Autorizzazioni di gestione
| Metodo | Autorizzazioni richieste |
|---|---|
| projects.regions.operations.get | dataproc.operations.get |
| projects.regions.operations.list | dataproc.operations.list |
| projects.regions.operations.cancel 1 | dataproc.operations.cancel |
| projects.regions.operations.delete | dataproc.operations.delete |
| projects.regions.operations.getIamPolicy | dataproc.operations.getIamPolicy |
| projects.regions.operations.setIamPolicy | dataproc.operations.setIamPolicy |
1 Per annullare le operazioni collettive, dataproc.operations.cancel richiede anche l'autorizzazione dataproc.batches.cancel.
Ruoli Dataproc Serverless
I ruoli IAM Dataproc Serverless
sono un insieme di una o più autorizzazioni.

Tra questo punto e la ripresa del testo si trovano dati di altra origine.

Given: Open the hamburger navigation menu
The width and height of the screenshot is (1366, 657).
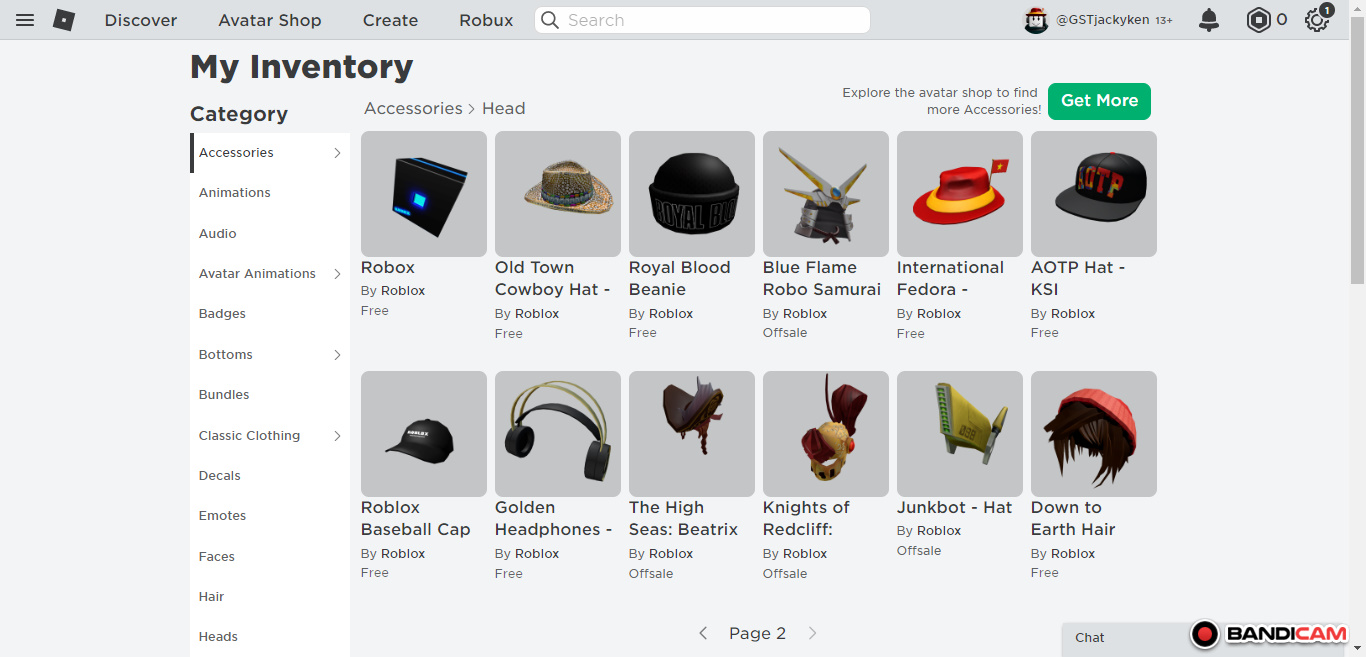Looking at the screenshot, I should pos(25,20).
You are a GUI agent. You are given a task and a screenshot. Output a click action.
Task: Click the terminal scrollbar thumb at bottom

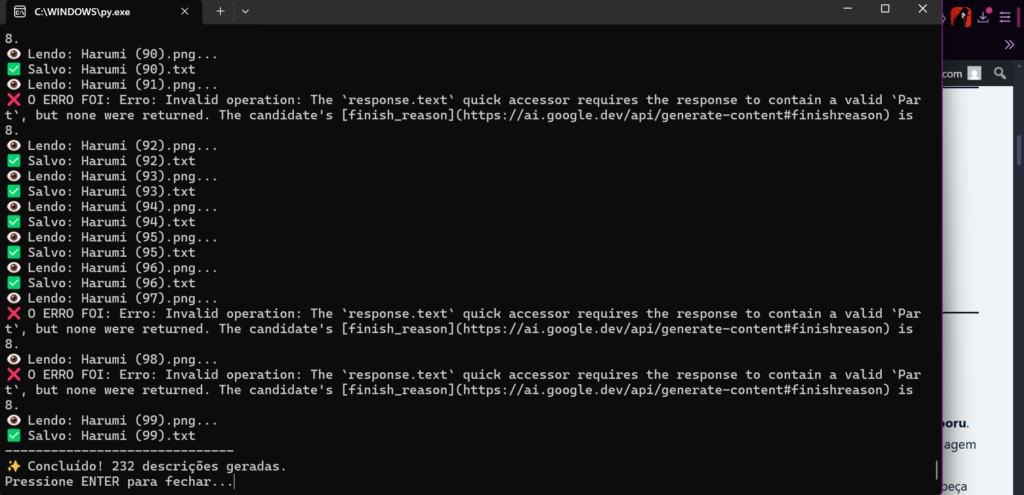click(936, 470)
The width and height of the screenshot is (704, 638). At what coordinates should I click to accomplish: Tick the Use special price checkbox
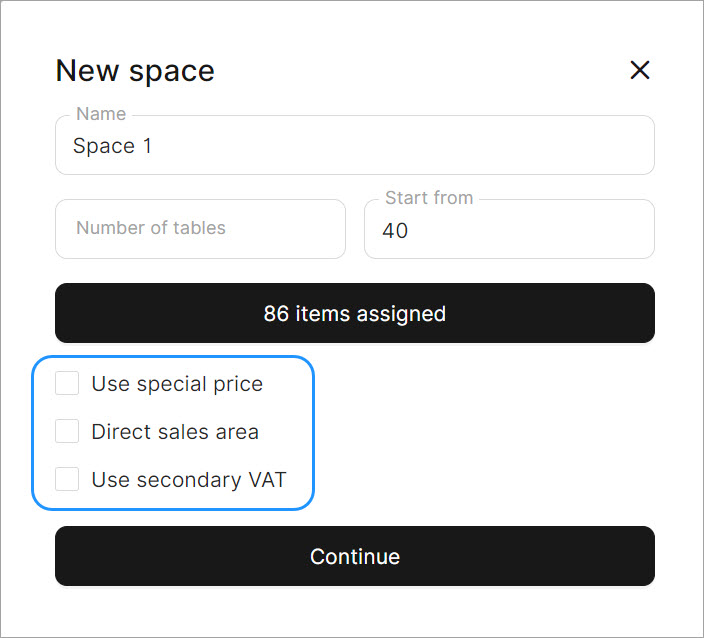pos(67,384)
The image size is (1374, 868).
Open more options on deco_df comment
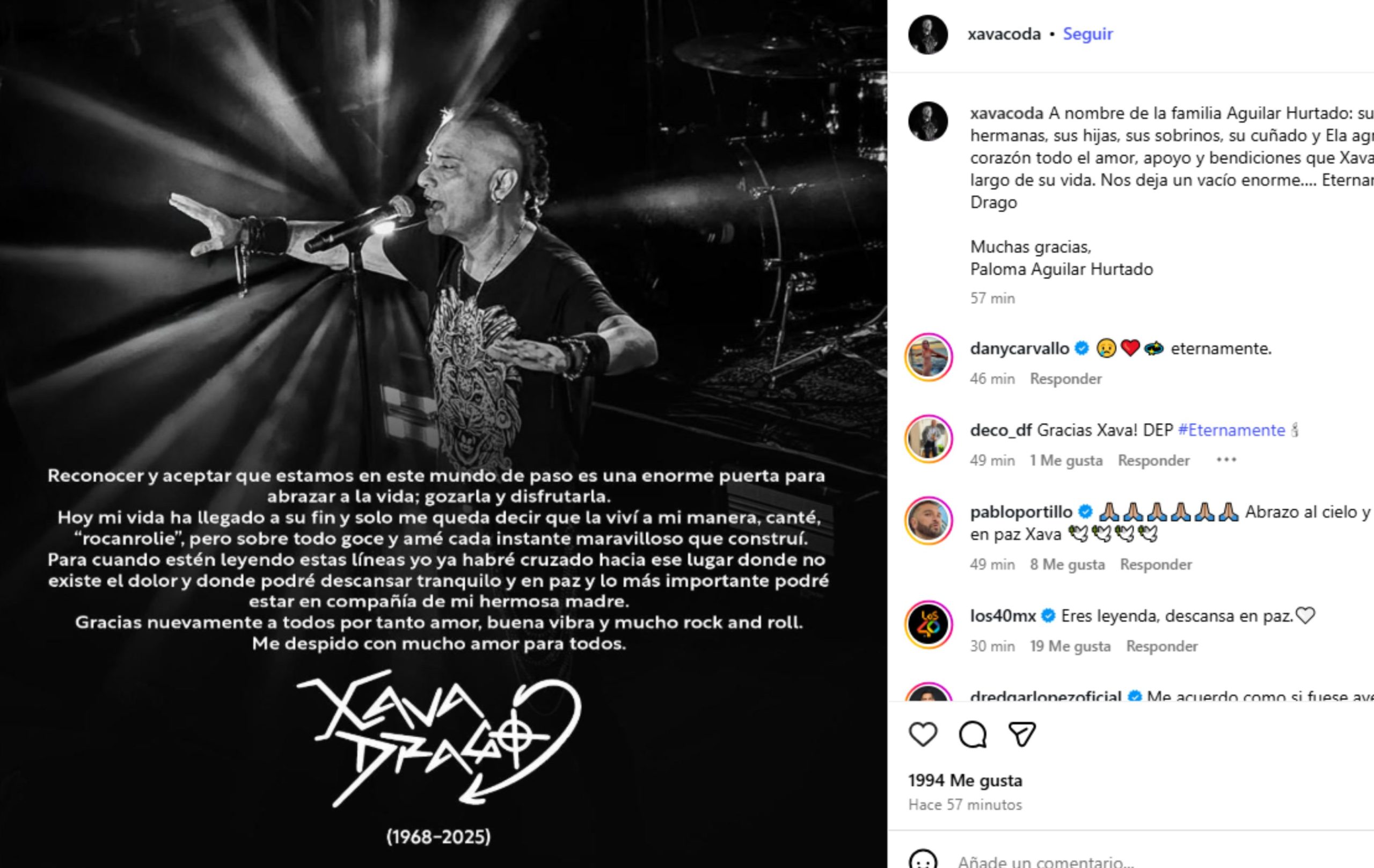[1226, 460]
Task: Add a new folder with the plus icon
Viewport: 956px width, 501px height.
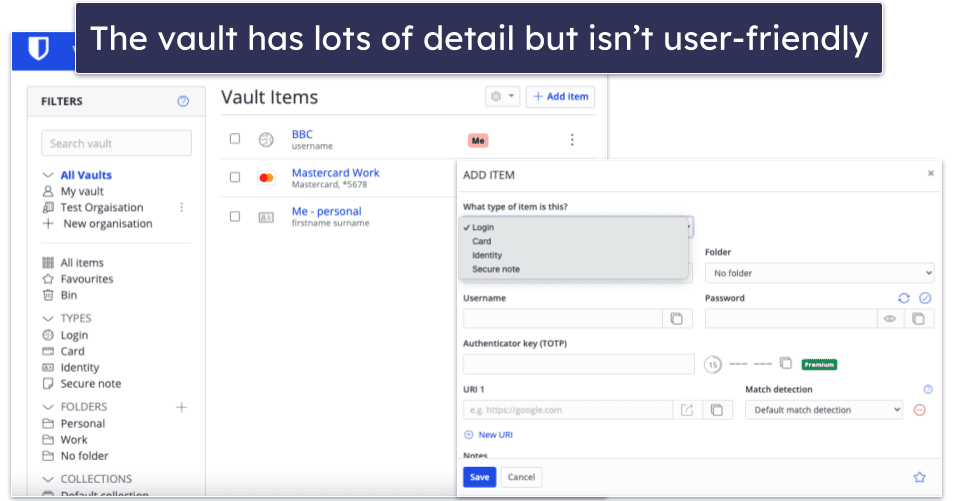Action: 182,407
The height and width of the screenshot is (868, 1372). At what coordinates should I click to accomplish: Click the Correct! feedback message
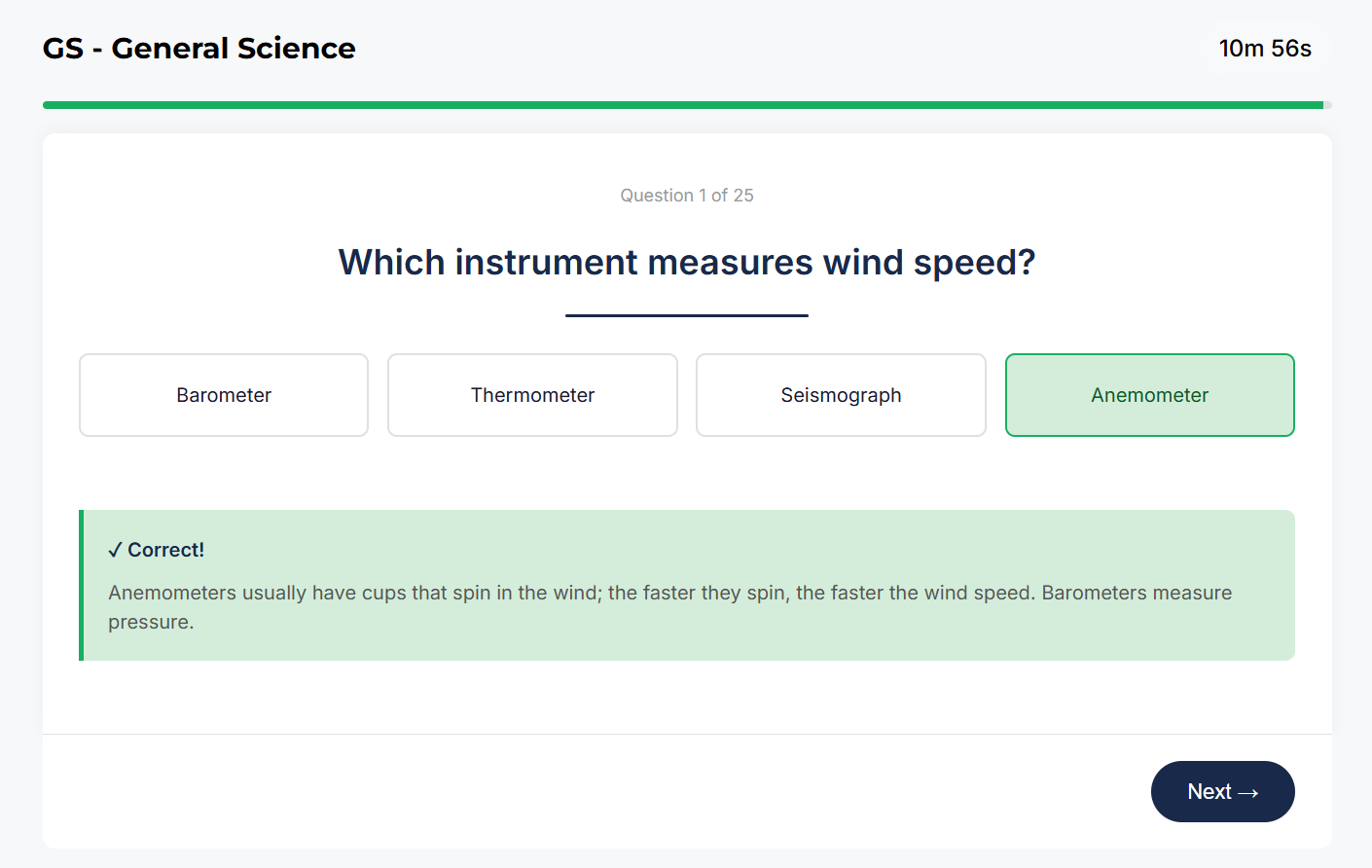pyautogui.click(x=157, y=549)
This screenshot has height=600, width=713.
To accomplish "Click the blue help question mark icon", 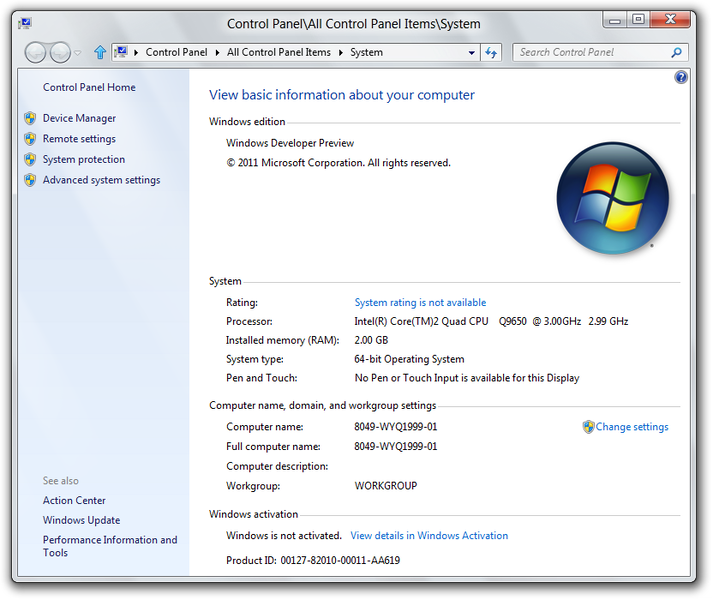I will point(681,77).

Concedi i ruoli a utenti o gruppi per consentire loro di eseguire azioni sulle risorse Dataproc Serverless nel tuo progetto. Ad esempio, il ruolo Visualizzatore Dataproc contiene le autorizzazioni di recupero e visualizzazione dataproc.batches e dataproc.sessions, che consentono di recuperare e visualizzare sessioni e batch Dataproc Serverless in un progetto.
La tabella seguente elenca i ruoli IAM di Dataproc Serverless e le autorizzazioni associate a ciascun ruolo:
| ID ruolo | Autorizzazioni |
|---|---|
| roles/dataproc.admin | dataproc.batches.cancel dataproc.batches.create dataproc.batches.delete dataproc.batches.get dataproc.batches.list dataproc.batches.cancel dataproc.sessions.create dataproc.sessions.delete dataproc.sessions.get dataproc.sessions.list dataproc.sessions.terminate dataproc.sessionTemplates.create dataproc.sessionTemplates.delete dataproc.sessionTemplates.get dataproc.sessionTemplates.list dataproc.sessionTemplates.update |
| roles/dataproc.editor | dataproc.batches.cancel dataproc.batches.create dataproc.batches.delete dataproc.batches.get dataproc.batches.list dataproc.sessions.create dataproc.sessions.delete dataproc.sessions.get dataproc.sessions.list dataproc.sessions.terminate dataproc.sessionTemplates.create dataproc.sessionTemplates.delete dataproc.sessionTemplates.get dataproc.sessionTemplates.list dataproc.sessionTemplates.update |
| roles/dataproc.viewer | dataproc.batches.get dataproc.batches.list dataproc.sessions.get dataproc.sessions.list dataproc.sessionTemplates.get dataproc.sessionTemplates.list |
Ruoli del progetto
Puoi anche impostare le autorizzazioni a livello di progetto utilizzando i ruoli IAM Project. Ecco un riepilogo delle autorizzazioni associate ai ruoli di progetto IAM:
| Ruolo progetto | Autorizzazioni |
|---|---|
| Visualizzatore progetto | Tutte le autorizzazioni del progetto per azioni di sola lettura che preservano lo stato (get, list) |
| Editor progetto | Tutte le autorizzazioni di Visualizzatore progetto, oltre a tutte le autorizzazioni del progetto per le azioni che modificano lo stato (creazione, eliminazione, aggiornamento, utilizzo, annullamento, interruzione, avvio) |
| Proprietario progetto | Tutte le autorizzazioni di Editor del progetto, oltre alle autorizzazioni per gestire il controllo dell'accesso per il progetto (get/set IamPolicy) e per configurare la fatturazione del progetto |
Ruoli personalizzati
Le autorizzazioni batch di Dataproc possono essere aggiunte ai ruoli personalizzati tramite la console Google Cloud o lo strumento a riga di comando gcloud.
Gestione dei criteri IAM
Puoi recuperare e impostare i criteri IAM utilizzando la console Google Cloud, l'API IAM o lo strumento a riga di comando gcloud.
- Per la console Google Cloud, consulta Controllo dell'accesso tramite la console Google Cloud.
- Per l'API, vedi Controllo dell'accesso tramite l'API.
- Per lo strumento a riga di comando
gcloud, consulta Controllo dell'accesso utilizzando lo strumento a riga di comando Google Cloud CLI.